Playwriter uses accessibility snapshots to give AI agents a text-based view of web pages. Instead of sending screenshots (100KB+ images), snapshots provide a compact, searchable tree of interactive elements with ready-to-use locators.
What is an Accessibility Snapshot?
An accessibility snapshot is a text tree representation of the browser’s accessibility tree (the same data screen readers use). It shows:
- Semantic roles (
button, link, textbox, heading, etc.)
- Accessible names (button text, link text, input labels)
- Playwright locators you can use immediately
- Element refs for visual label lookup
Example output:
- banner:
- link "Home" [id="nav-home"]
- navigation:
- link "Docs" [data-testid="docs-link"]
- link "Blog" role=link[name="Blog"]
- main:
- heading "Welcome" role=heading[name="Welcome"]
- button "Get Started" [data-testid="cta-button"]
Each interactive line ends with a Playwright locator you can pass directly to page.locator().
Why Use Snapshots Instead of Screenshots?
Token efficiency: Snapshots are 5-20KB of text. Screenshots are 100KB+ images. For simple text-heavy pages, snapshots save 95% of tokens.
When to use snapshots:
- Page has simple, semantic HTML structure
- You need to search for specific text or patterns
- You want to process the output programmatically (filter, map, search)
- Token usage matters (always prefer text over images when possible)
When to use screenshots with labels:
- Page has complex visual layout (grids, galleries, maps, dashboards)
- Spatial position matters (“first image”, “top-left button”)

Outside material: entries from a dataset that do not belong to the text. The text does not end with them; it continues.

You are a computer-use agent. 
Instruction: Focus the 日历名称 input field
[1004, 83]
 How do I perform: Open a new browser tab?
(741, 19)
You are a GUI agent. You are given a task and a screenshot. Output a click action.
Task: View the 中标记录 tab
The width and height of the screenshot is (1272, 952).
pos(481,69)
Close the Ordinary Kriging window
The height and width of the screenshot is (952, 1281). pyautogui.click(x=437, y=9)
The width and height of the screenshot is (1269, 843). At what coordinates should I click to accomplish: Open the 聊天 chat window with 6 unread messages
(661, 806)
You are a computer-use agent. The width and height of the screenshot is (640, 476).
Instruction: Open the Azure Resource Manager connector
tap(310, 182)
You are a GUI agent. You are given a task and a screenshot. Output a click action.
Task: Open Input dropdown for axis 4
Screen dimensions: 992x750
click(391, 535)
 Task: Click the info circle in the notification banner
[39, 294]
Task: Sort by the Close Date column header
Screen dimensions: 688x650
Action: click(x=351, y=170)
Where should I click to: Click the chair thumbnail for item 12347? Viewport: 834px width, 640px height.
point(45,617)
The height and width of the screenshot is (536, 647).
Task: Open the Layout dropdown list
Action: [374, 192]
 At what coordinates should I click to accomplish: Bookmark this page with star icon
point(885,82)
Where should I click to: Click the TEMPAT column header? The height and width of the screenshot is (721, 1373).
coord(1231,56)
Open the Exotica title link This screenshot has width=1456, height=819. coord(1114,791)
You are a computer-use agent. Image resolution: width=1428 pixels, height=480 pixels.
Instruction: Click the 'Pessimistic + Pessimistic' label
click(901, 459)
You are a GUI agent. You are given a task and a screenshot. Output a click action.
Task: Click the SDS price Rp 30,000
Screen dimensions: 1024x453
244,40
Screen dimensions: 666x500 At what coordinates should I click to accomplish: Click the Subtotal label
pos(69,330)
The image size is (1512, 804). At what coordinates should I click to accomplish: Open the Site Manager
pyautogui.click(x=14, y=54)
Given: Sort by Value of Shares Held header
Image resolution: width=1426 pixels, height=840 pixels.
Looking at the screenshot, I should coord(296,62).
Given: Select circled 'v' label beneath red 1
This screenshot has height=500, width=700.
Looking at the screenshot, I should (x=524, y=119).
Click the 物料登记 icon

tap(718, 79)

- DOM order doesn’t match visual order
- You need to understand visual hierarchy
See choosing between snapshot methods for details.
How It Works
Source: playwriter/src/aria-snapshot.ts
1. Fetch Accessibility Tree via CDP
Playwriter uses Chrome DevTools Protocol to get the full accessibility tree:
const { nodes: axNodes } = await session.send(
'Accessibility.getFullAXTree',
frameId ? { frameId } : undefined,
oopifSessionId,
)
The accessibility tree includes:
- Role (button, link, heading, etc.)
- Accessible name (computed from text content, aria-label, title, etc.)
- Backend DOM node ID (for mapping to HTML elements)
2. Map to DOM Attributes
To generate stable locators, Playwriter fetches the full DOM tree and maps AX nodes to DOM attributes:
const { nodes: domNodes } = await session.send(
'DOM.getFlattenedDocument',
{ depth: -1, pierce: true },
oopifSessionId,
)
const domByBackendId = new Map<Protocol.DOM.BackendNodeId, DomNodeInfo>()
for (const node of domNodes) {
const info: DomNodeInfo = {
nodeId: node.nodeId,
backendNodeId: node.backendNodeId,
nodeName: node.nodeName,
attributes: toAttributeMap(node.attributes),
}
domByBackendId.set(node.backendNodeId, info)
}
3. Filter Interactive Elements
The raw AX tree includes every DOM node. Playwriter filters to show only:
- Interactive elements: buttons, links, inputs, checkboxes, sliders, etc.
- Context elements: navigation, main, form, list, table (for structure)
- Labels: Text that labels interactive elements (for clarity)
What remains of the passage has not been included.